Re: C++ Frequently Questioned Answers

From:

Alex Shulgin <alex.shulgin@gmail.com>

Newsgroups:

comp.lang.c++.moderated

Date:

Tue, 6 Nov 2007 16:38:37 CST

Message-ID:

<1194380975.155790.143280@q3g2000prf.googlegroups.com>

Yossi Kreinin wrote:

As to the "interface is easy / implementation is hard" issue - the FQA
gives examples where the interface is easy and the implementation is
hard.

Sorry, I haven't stated my point clear enough: there are cases where
designing an interface is harder (or is of comparable complexity) than
providing implementation, and from my experience they are the most
common cases. Of course, there are simple cases where it is not true
and your FQA shows some of them.

As to real world example: suppose you need to design an abstract class
(or class hierarchy) to provide a file system API. I'd expect
concrete methods to be easier to implement since they would be most
probably unrelated to each other (or related only weakly), whereas the
interface(s) are sort of a bigger picture issue--you have to think
thoroughly how things interact and influence each other in order to
design it properly. Add the need to support various different real
world file systems (FAT, ext2, NTFS, etc.) plus yet-to-be-known
systems and the high costs of later changes and you'll see the result.

"C++ is extremely unsafe because every pointer can be used to modify
every piece of memory from any point in code."

An example (i.e. some real code) would be very helpful.
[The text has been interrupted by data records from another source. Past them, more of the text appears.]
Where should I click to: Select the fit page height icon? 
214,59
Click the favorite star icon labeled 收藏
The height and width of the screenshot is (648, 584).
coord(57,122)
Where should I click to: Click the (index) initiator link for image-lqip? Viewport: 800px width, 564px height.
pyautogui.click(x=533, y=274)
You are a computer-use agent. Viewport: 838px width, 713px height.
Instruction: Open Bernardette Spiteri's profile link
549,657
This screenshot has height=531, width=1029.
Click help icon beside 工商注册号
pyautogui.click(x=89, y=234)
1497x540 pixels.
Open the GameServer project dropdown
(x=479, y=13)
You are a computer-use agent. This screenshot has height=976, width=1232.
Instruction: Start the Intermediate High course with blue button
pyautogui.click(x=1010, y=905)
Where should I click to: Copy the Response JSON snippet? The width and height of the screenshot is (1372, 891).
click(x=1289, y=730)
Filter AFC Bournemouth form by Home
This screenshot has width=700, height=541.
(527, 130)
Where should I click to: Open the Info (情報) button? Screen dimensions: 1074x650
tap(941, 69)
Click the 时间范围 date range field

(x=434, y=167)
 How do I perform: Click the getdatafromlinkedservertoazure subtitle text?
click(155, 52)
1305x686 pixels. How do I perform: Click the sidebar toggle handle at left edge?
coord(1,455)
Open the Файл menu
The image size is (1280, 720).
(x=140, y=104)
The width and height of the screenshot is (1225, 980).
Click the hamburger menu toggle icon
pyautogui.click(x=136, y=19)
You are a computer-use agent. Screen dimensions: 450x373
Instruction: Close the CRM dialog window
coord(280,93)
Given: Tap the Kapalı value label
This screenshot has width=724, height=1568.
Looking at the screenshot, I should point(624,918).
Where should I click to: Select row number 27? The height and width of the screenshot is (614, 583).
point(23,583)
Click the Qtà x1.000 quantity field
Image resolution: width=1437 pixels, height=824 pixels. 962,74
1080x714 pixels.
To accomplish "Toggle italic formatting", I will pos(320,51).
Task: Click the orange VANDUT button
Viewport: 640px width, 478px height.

Consider this snippet (I use iterators to skip the part where we talk
about the problems of C arrays, etc.):

template<class Iter> void inc_range(Iter b, Iter e) {
  for(; b!=e; ++b) {
    *b = *b + 1;
  }
}

Now, b & e could have been obtained with vec.begin() and vec.end(),
and vec could have been resized or cleared since then.

Please stop. I hope you are aware we are talking about undefined
behaviour here? If it's all about complaining C++ is too low level
("unmanaged") then I do not see you point--isn't this anyone would
expect?

inc_range()
will modify objects which happen to be allocated where the vector
storage used to be (or it may crash the program, but the first
possibility is the harder one to debug).

[snip]

(this can happen in C++ with the
example in the next link; this is one case where I'd easily agree that
"seasoned" C++ programmers won't write this code - it's more of a
beginner's pitfall):

http://yosefk.com/c++fqa/web-vs-c++.html#misfeature-1

UB again.

In theory, a program that does things like out-of-bounds access is
malformed, so we don't care about it; in practice, /all/ software
shipped to customers or otherwise released to the world is malformed
(think about browsers and operating systems; everything I saw in this
department crashed and had security holes). And you have to debug the
problems, which is much, much easier when a program halts upon the
first violation of language rules compared to the case when it keeps
running and reading/modifying the wrong data, covers its traces by
deleting the objects involved in the error and possibly never crashes.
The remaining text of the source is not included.